Après «le contrat de travail d’un an, pour tous les jeunes, 18 mois après la fin de leurs études», au moment où s’ouvre Batibouw, le président du PS présente le mécanisme de «location/acquisition ». Pour aider les jeunes à se loger. Car si 70% des Wallons possèdent leur logement, beaucoup de jeunes n’arrivent plus à acheter.

« Les prix de l’immobilier ont plus que doublé en quinze ans. Depuis la crise financière, les banques refusent de prêter plus de 100% de la valeur du bien, alors qu’il faut faire face aussi aux frais de notaire, voire à des travaux de réhabilitation. Seuls, les jeunes couples wallons à qui les parents peuvent donner 30 000 ou 50 000€, pour les aider à démarrer dans la vie, parviennent encore à acheter », constate Paul Magnette.

«La propriété ne peut pas devenir un produit de luxe : elle doit rester accessible au plus grand nombre», décrète le président du PS. Il entend renforcer la protection du contractant d’un prêt hypothécaire, en intégrant dans l’offre tous les coûts annexes. Et il sort son plan de création massive de logements destinés aux revenus modestes ou moyens, opéré par les pouvoirs publics: «la location/acquisition est une forme de leasing où une partie du loyer sert d’épargne ».

Le ménage acquiert un logement, construit par les pouvoirs publics, ou en partenariat public-privé sur des terrains publics cédés en emphytéose à des promoteurs. Il le loue en transformant une partie des loyers en capital à investir ultérieurement dans l’achat. Le mécanisme doit permettre de compenser l’absence de «cash » suffisant pour financer les coûts au-delà de 100% de la valeur du bien. Sans entraîner les loyers à la hausse, car l’acquisition ne porte sur l’immeuble, pas sur le terrain sur lequel il est construit.
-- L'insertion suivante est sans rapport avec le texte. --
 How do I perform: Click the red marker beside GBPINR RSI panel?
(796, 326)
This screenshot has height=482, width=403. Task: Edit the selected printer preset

Le pouvoir public doit garder le contrôle, insiste Paul Magnette: «si le privé s’en empare, cela risque d’augmenter le prix au final, comme on le voit avec l’allongement des crédits hypothécaires. » Mais l’opération n’a pas d’impact budgétaire: «c’est même un investissement pour les communes qui attirent de nouveaux habitants et bénéficient de retours sur le précompte immobilier et l’impôt sur les personnes physiques ».

«Aujourd’hui le secteur est très prudent. L’autorité publique doit compenser en mettant du sol à disposition » conclut Paul Magnette. En notant qu’ «aux Pays-Bas, c’est une pratique courante. L’emphytéose appartient à la collectivité ». Quitte à faire, à nouveau, plus d’État? «J’assume. Mais l’État ne fait pas tout. Aujourd’hui, il ne lui est plus possible de financer. Il doit donc trouver et actionner d’autres leviers pour aider les gens ».